Reputation: 67
I have a string which is automatically converted to byte code by my IDE (very old Boa Constructor). Now I want to convert it to unicode in order to print it with the encoding on the specific machine (cp1252 on windows or utf-8 on Linux).
I use two different ways. One of them is working the other one is not working. But why?
Here the working version:
#!/usr/bin/python
# vim: set fileencoding=cp1252 :
str = '\x80'
str = str.decode('cp1252') # to unicode
str = str.encode('cp1252') # to str
print str
Here the not working version:
#!/usr/bin/python
# vim: set fileencoding=cp1252 :
str = u'\x80'
#str = str.decode('cp1252') # to unicode
str = str.encode('cp1252') # to str
print str
In version 1 I convert the str to unicode via the decode function. In version 2 I convert the str to unicode via the u in front of the string. But I thought, the two versions would do exactly the same?
Upvotes: 0
Views: 9289
Reputation: 536399
'\x80'.decode('cp1252')
doesn't give u'\u0080'
(which is the same thing as u'\x80'
).
Byte 0x80 in Windows code page 1252 decodes to Unicode character €
U+20AC Euro sign.
There is an encoding where all of the bytes 0x00 to 0xFF decode to the Unicode characters with the same numbers U+0000 to U+00FF: it is iso-8859-1
. With that encoding, your example works.
Windows cp1252
is similar to that encoding but not the same: whilst 0xA0 to 0xFF are the same as in iso-8859-1
and so you get the direct mapping behaviour for those characters, bytes 0x80 to 0x9F are an assortment of extra symbols from other Unicode blocks, instead of the invisible (and largely useless) control codes U+0080 to U+009F.
Upvotes: 1
Reputation: 29727
str.decode
is not just prepending u
to the string literal. It translates bytes of input string to meaningful characters (i.e. Unicode).

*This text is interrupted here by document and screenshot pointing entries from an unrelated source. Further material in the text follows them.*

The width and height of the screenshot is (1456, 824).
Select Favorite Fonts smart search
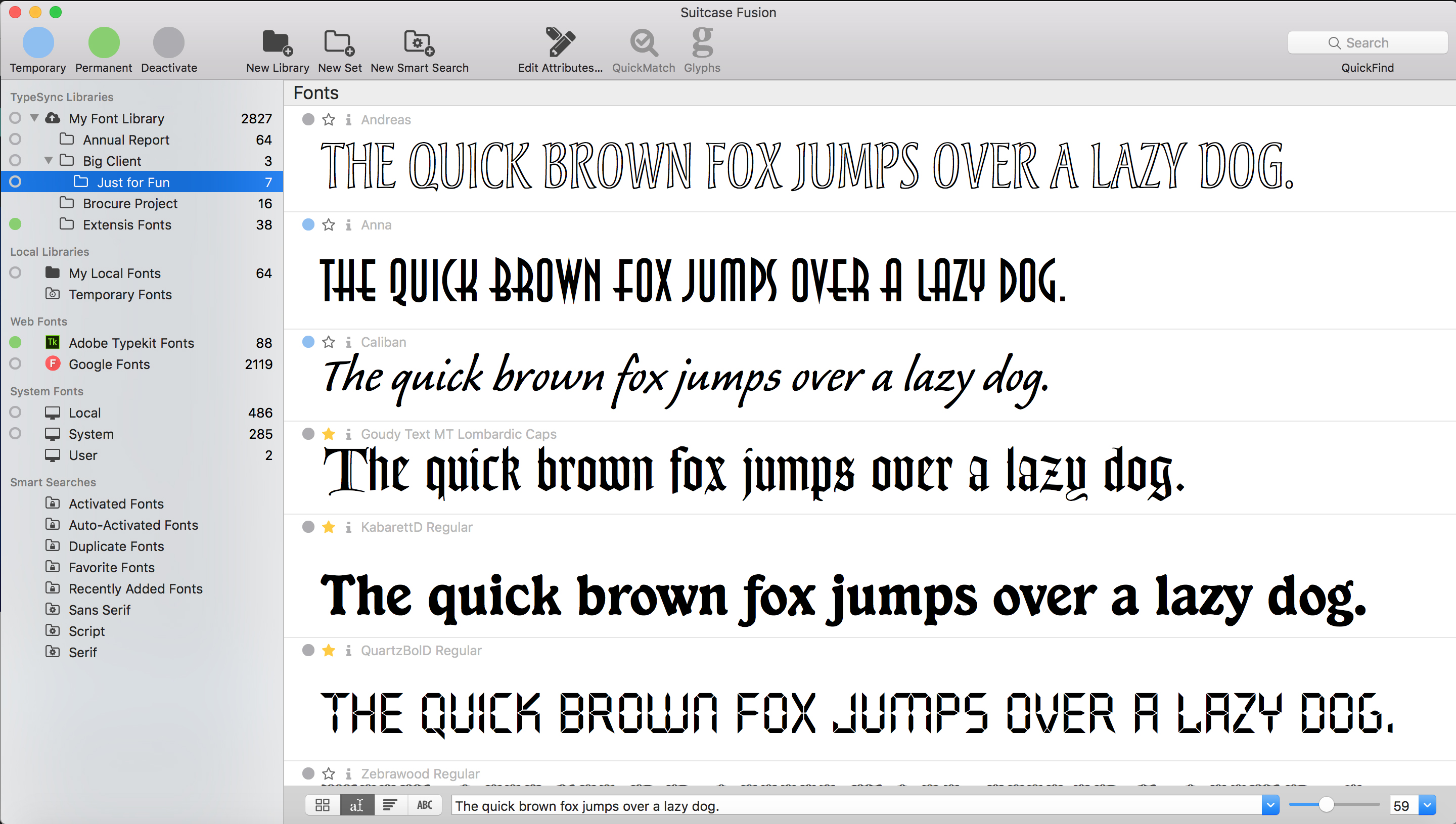tap(112, 567)
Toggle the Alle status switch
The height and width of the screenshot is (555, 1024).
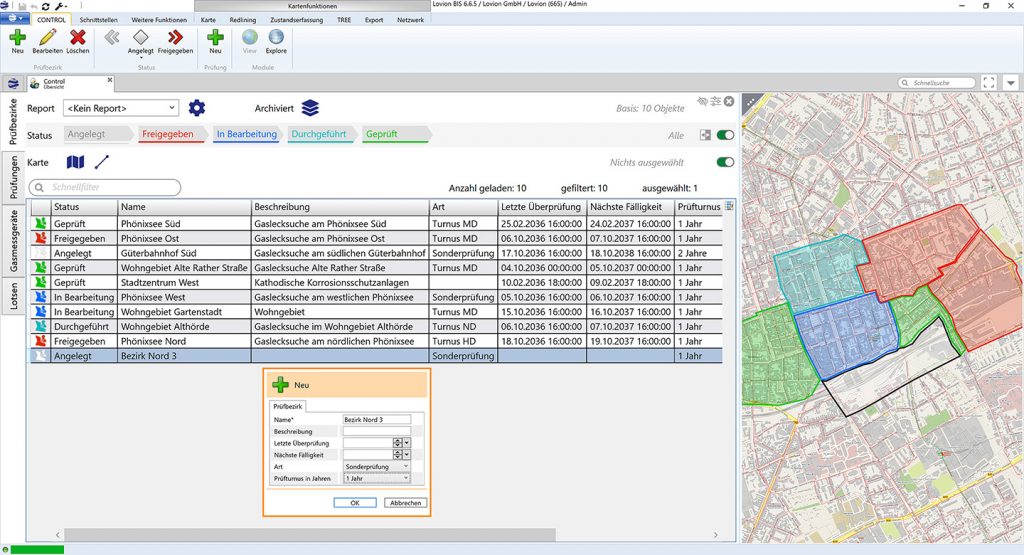(725, 135)
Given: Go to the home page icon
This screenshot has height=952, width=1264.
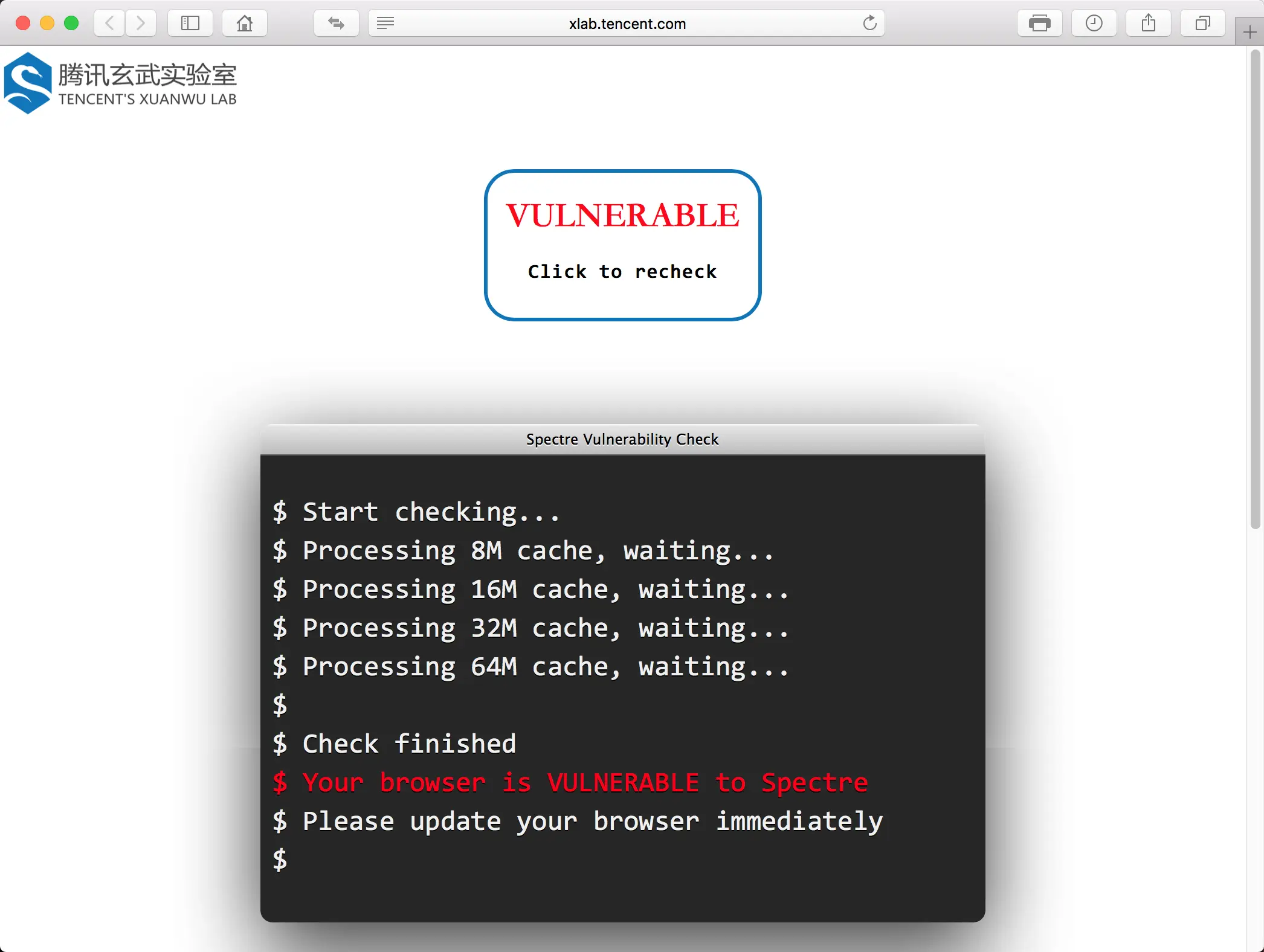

Then you are calling encode
to convert this characters to bytes, since you need to "print", output them to the terminal or any other OS entity (like GUI window).
So, about your specific task, I believe you want something like:
s = '\x80'
print s.decode('cp1251').encode(platform_encoding)
where 'cp1251'
is encoding of your IDE, and platform_encoding
is a variable with encoding of current system.
In the reply to your comment:
But the str.decode should have used the source code encoding (from line 2 in the file) to decode. So there should not be a difference to the u
This is incorrect assumption. From Defining Python Source Code Encodings
The encoding information is then used by the Python parser to interpret the file using the given encoding.
So set fileencoding=cp1252
just tells the interpreter how to convert characters [you entered via editor] to bytes when it parses line str = '\x80'
. This information is not used during str.decode
calls.
Also you are asking, what u'\x80' is? \x80
is simply interpretered as \u0080
, and this is obviously not what you want. Take a look on this question - Bytes in a unicode Python string.
Upvotes: 1